● **What you will do**
a) Decide whether each statement below agrees with the passage on Helitron gene capture. Answer yes or no for each, and quote the passage's deciding words exactly. (i) Relatives of the Hip family are among the most abundant Helitrons in rice and sorghum. (ii) Many Helitron-mediated transduction events have been reported in rice and sorghum. (iii) Helitrons with gene fragments in antisense orientation have a broader age distribution than those with fragments in sense orientation.
b) Reproduce word for word the part of the passage on Helitron gene capture that starts at "A less understood" and ends at "parental gene expression.".

● **Selected extract**

******

Although most of the capture events involved the Hip family, the predominant group of Helitrons in the maize genome, many of the other families include members with transduced gene fragments. Relatives of the Hip family are also among the most abundant Helitrons in rice and sorghum. Yet, very few Helitron-mediated transduction events have been reported in these other grasses (12, 17). Together these observations suggest that the propensity for maize Helitrons to capture gene fragments has more to do with some peculiar properties of the maize genome (e.g., replication/repair fidelity) or the population genetics of the species than with the elements themselves.

How Are Genes Captured?

In the absence of an experimental system to study the movement of Helitrons, inferences of the mechanisms underlying Helitron gene transduction have been made by comparison with bacterial rolling-circle transposons. The latter have been shown to transduce flanking host sequences either via misrecognition of initiation sites upstream of the element's origin of replication (ori) or downstream through bypass of its termination (ter) signal (18). Although the existence and position of ori and ter remain to be determined for Helitrons, previous studies in maize (8), Aspergillus nidulans (19), and bats (4) suggested that Helitrons can capture flanking sequences in either direction, and that the acquisition of new terminal sequences is a potent mechanism for the evolution of new Helitrons. The new studies (1, 2) confirm and further these observations through several striking examples illustrating the structural plasticity of maize Helitrons and their ability to form new subfamilies via the accretion of new 5′ and 3′ termini.

A less understood aspect of the transduction mechanism is the strong bias (estimated as 14 to 1 in ref. 2) for captured gene fragments to be in the same (or “sense”) orientation as the Rep/Helicase gene encoded by autonomous Helitrons. One explanation would be that when transcribed, exons captured in the antisense orientation are more likely to interfere with expression of the parental gene, for example, via the RNA interference pathway. Consistent with this hypothesis, Yang and Bennetzen (2) found that the few Helitrons containing gene fragments in antisense orientation are all of very recent origin, whereas those with fragments in sense orientation have a broader age distribution. This pattern is consistent with natural selection acting to remove Helitrons carrying gene fragments that interfere with parental gene expression.

******

● **Supplied data**
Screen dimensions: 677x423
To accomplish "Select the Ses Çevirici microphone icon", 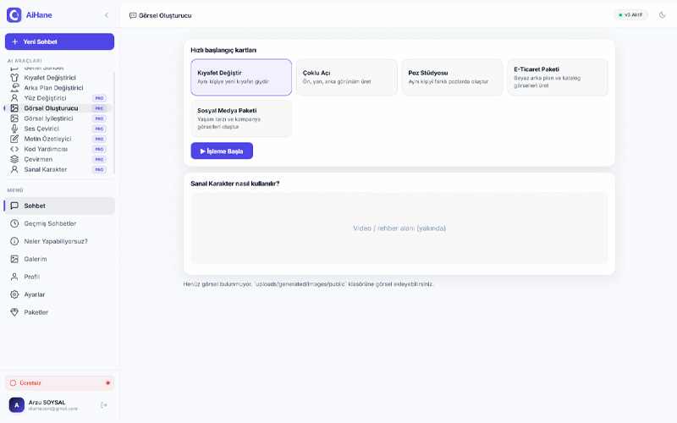I will [14, 129].
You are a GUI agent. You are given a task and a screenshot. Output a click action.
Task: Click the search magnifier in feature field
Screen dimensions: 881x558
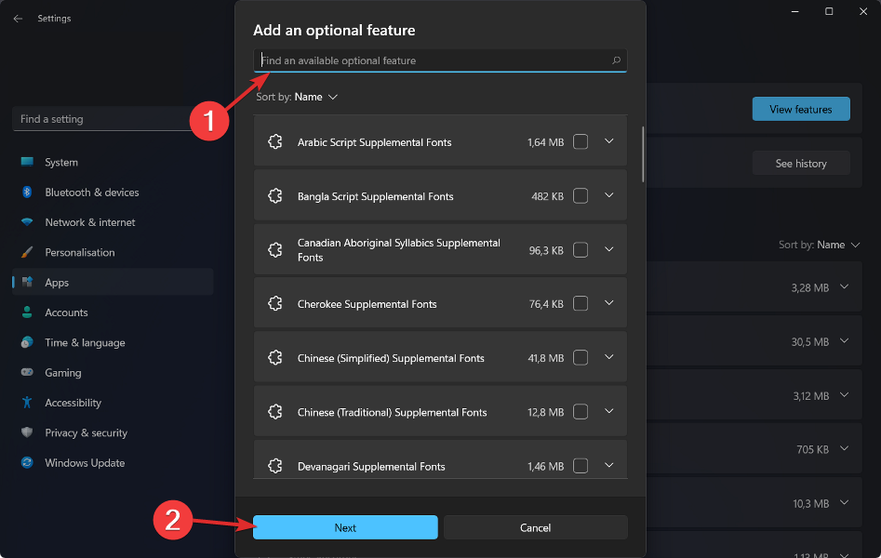coord(616,60)
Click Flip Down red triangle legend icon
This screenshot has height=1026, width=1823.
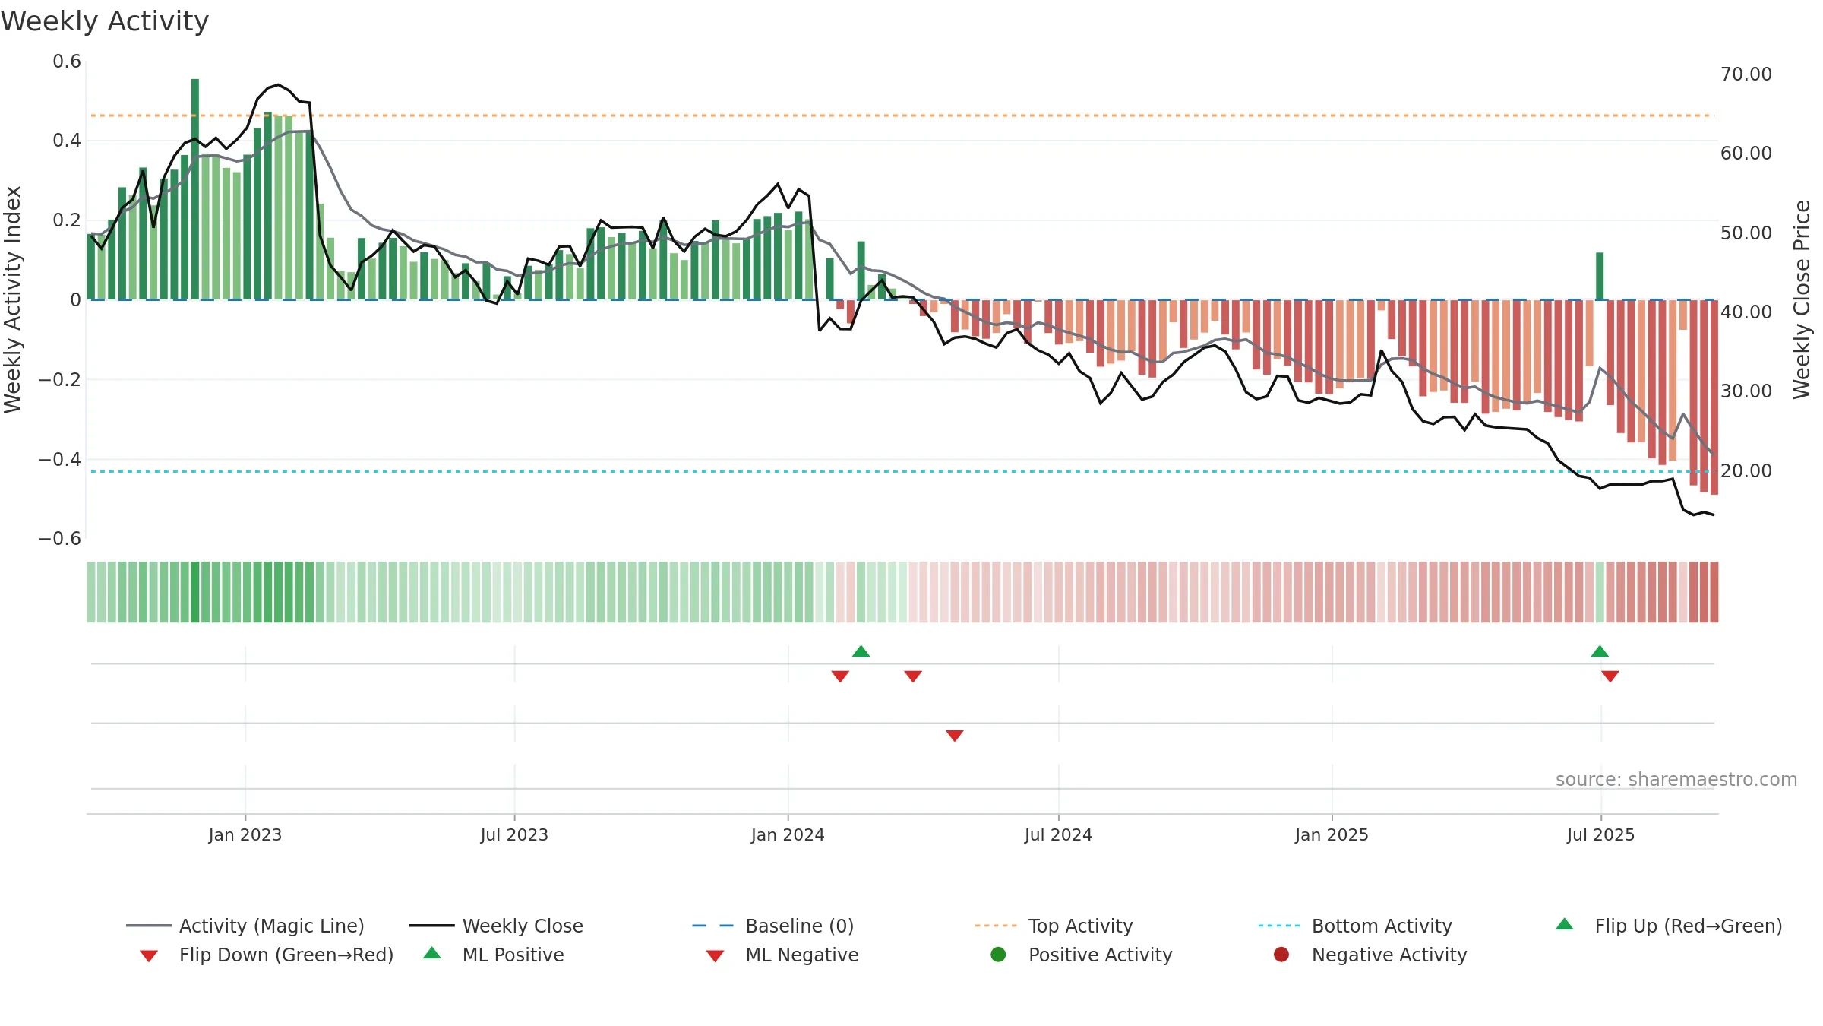[149, 955]
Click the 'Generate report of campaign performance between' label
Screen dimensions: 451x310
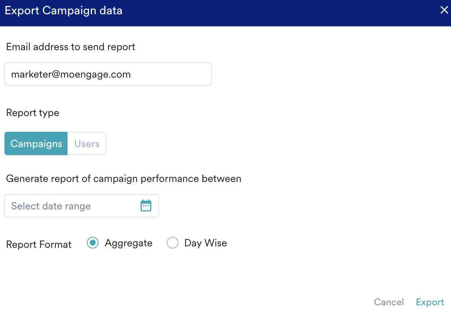(x=123, y=179)
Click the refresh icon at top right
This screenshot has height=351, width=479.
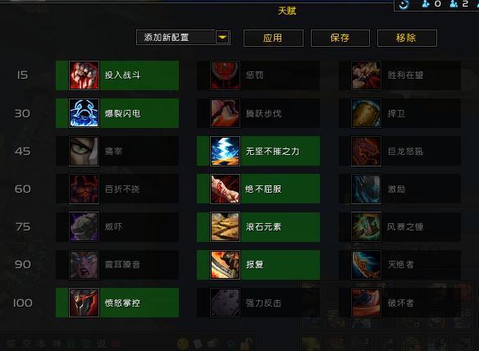click(404, 4)
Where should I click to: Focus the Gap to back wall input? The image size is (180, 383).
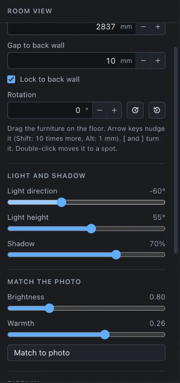(72, 61)
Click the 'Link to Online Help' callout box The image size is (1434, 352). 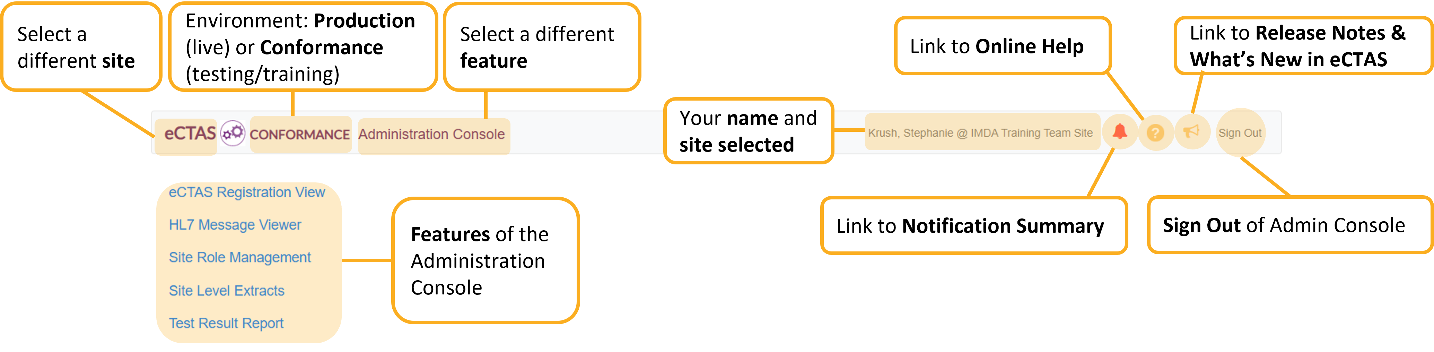coord(1002,46)
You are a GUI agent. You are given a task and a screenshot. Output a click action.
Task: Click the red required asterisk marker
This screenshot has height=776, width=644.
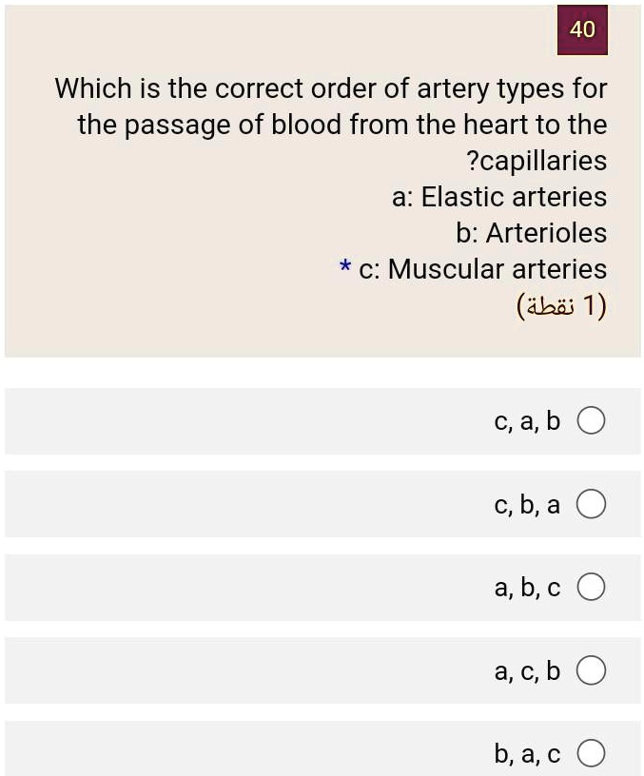click(x=342, y=269)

******

● **Results in order**
a)
(i) Yes: "Relatives of the Hip family are also among the most abundant Helitrons in rice and sorghum."
(ii) No: "very few Helitron-mediated transduction events have been reported in these other grasses"
(iii) No: "the few Helitrons containing gene fragments in antisense orientation are all of very recent origin, whereas those with fragments in sense orientation have a broader age distribution"

b)
A less understood aspect of the transduction mechanism is the strong bias (estimated as 14 to 1 in ref. 2) for captured gene fragments to be in the same (or “sense”) orientation as the Rep/Helicase gene encoded by autonomous Helitrons. One explanation would be that when transcribed, exons captured in the antisense orientation are more likely to interfere with expression of the parental gene, for example, via the RNA interference pathway. Consistent with this hypothesis, Yang and Bennetzen (2) found that the few Helitrons containing gene fragments in antisense orientation are all of very recent origin, whereas those with fragments in sense orientation have a broader age distribution. This pattern is consistent with natural selection acting to remove Helitrons carrying gene fragments that interfere with parental gene expression.